Di, 21. November 2017

Schmittenhöhebahn

30.10.2017 16:49

Zum 90er der Schmitten eine neue Gondel

Viele in Zell am See sagen, dass es eine Zeit vor der Schmittenhöhebahn gibt und jene danach. Jedenfalls ist die Erschließung des Berges mit der Seilbahn, die erste in Salzburg, an Silvester 1927 in die Geschichte eingegangen, das wird heuer in der Bergstadt gefeiert. Als "Geschenk" gibt es die neue Areit-10er-Gondel.

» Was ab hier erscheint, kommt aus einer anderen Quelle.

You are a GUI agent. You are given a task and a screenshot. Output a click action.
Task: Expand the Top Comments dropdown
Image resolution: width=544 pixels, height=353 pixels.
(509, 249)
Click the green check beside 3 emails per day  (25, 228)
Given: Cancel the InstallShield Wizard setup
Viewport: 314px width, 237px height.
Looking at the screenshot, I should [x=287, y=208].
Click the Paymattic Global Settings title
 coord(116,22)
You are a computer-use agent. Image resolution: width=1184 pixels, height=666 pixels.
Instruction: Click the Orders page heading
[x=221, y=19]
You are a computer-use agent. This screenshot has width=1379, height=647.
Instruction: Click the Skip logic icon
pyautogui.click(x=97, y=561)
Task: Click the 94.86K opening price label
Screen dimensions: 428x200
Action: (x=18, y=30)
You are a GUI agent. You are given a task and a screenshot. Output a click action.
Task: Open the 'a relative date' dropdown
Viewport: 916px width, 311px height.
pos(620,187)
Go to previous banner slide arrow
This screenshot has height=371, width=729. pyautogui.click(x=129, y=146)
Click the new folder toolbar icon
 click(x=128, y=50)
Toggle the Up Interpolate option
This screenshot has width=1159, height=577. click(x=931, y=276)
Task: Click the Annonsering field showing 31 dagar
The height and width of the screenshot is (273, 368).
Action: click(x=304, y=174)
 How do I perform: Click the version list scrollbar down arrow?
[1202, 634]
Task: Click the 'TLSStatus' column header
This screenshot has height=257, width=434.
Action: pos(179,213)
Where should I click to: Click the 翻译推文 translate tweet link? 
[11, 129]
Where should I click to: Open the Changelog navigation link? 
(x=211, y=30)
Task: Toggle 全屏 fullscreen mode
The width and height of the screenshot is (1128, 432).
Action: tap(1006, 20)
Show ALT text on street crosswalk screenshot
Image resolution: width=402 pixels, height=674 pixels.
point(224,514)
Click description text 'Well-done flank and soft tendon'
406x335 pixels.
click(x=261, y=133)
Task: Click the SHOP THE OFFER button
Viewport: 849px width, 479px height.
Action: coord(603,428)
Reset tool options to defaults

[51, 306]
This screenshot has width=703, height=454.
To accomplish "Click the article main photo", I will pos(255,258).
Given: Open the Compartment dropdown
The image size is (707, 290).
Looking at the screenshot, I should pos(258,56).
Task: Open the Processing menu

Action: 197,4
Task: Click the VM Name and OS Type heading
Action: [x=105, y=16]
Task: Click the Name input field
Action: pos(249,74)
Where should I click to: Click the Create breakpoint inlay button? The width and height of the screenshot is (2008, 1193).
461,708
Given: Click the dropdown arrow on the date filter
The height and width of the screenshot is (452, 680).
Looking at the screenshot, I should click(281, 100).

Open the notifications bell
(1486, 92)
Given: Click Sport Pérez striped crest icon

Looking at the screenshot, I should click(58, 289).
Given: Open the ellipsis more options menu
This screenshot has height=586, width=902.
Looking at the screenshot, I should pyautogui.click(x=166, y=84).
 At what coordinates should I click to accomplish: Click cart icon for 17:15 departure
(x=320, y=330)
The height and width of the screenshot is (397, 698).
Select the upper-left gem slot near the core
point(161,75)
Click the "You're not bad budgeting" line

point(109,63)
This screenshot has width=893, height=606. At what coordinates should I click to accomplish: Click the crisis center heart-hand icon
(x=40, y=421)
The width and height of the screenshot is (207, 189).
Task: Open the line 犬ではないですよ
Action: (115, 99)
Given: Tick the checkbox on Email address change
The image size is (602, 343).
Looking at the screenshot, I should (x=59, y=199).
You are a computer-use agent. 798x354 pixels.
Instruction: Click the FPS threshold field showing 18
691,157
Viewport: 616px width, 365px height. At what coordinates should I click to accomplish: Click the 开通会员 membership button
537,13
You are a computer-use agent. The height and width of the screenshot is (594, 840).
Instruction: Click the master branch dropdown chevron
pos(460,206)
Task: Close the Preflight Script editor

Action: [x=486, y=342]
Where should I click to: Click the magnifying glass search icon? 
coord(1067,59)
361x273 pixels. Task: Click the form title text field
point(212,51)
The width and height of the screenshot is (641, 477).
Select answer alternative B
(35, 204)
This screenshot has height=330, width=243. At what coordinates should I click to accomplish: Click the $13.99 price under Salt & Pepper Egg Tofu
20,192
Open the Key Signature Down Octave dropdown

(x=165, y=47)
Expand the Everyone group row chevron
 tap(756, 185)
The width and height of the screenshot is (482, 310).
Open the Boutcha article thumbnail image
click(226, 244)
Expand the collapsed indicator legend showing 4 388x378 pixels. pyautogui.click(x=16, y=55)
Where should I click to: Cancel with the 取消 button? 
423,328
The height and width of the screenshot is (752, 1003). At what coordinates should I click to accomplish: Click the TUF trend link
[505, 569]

Die Schmittenhöhe ist als Hausberg der traditionsreichen Stadt Zell am See legendär, "selbst Kaiserin Elisabeth hat sie als Wandergebiet geliebt", wissen die Einheimischen. Hier wurde Salzburger Skigeschichte geschrieben als am 31. Dezember 1927 die Seilbahn zum ersten Mal Menschen auf den Berg ´brachte. Genau das wird heuer gefeiert.

Vom 8. bis 10. Dezember findet unter anderem ein Konzert von Hitparadenstürmer Thorsteinn Einarsson statt und die Areit präsentiert ihr neues Gesicht. Unter Vorstand Dr. Erich Egger wächst die Schmittenhöhe nämlich nicht nur auf Glemmtaler-Seite mit dem Riesen-Skigebiet Saalbach, Hinterglemm, Leogang und Fieberbrunn zusammen, sondern "kümmert" sich auch um die Schüttdorfer Seite. "Man braucht sich nur umschauen. Die großen Skigebiete sind ganz in unserer Nähe, da müssen wir mithalten können", erklärte Egger in einem "Krone"-Interview als die neue Seilbahn in Richtung Viehhofen eröffnet wurde .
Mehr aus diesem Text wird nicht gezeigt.